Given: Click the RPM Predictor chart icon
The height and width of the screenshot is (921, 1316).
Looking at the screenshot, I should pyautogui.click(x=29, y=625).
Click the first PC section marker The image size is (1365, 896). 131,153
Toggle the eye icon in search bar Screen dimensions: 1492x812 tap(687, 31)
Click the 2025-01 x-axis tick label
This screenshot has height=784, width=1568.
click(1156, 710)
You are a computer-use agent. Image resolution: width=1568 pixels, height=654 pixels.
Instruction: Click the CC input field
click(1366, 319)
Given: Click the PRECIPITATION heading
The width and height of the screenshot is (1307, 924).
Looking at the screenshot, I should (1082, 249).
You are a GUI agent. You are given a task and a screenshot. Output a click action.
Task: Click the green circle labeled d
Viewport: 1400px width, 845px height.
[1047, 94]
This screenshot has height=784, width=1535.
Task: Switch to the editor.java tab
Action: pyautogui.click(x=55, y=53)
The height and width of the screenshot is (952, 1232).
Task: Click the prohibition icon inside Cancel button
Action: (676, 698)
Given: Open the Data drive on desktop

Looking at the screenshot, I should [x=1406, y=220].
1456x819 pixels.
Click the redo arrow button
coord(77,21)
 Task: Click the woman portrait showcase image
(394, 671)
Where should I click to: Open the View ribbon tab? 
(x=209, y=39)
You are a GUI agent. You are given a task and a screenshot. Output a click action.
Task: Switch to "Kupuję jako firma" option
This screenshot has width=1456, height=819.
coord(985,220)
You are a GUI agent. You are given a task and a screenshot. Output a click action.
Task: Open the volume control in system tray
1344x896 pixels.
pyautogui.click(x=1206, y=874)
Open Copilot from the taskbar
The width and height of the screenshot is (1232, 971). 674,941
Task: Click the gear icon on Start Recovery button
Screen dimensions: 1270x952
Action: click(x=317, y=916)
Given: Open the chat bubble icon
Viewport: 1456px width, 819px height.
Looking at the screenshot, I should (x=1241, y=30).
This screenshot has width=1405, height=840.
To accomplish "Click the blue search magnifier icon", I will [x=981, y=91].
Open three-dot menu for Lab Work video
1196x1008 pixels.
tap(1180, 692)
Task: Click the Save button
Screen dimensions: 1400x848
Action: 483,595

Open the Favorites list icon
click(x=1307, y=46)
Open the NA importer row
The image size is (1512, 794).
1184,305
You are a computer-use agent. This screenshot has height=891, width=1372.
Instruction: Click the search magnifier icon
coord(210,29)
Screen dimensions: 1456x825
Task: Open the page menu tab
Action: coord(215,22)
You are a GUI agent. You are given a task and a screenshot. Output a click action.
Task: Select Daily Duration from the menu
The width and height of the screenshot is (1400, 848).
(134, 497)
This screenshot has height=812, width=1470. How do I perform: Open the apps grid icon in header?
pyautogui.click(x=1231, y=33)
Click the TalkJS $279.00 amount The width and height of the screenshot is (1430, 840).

━━━━━━━━━━

Directions for this task:
Write the lines out again exactly, beginning at the line that contains "The width and height of the screenshot is (1400, 848)." and stopping only at the final line of the listing above.

Result for this task:
The width and height of the screenshot is (1400, 848).
(134, 497)
This screenshot has height=812, width=1470. How do I perform: Open the apps grid icon in header?
pyautogui.click(x=1231, y=33)
Click the TalkJS $279.00 amount The width and height of the screenshot is (1430, 840).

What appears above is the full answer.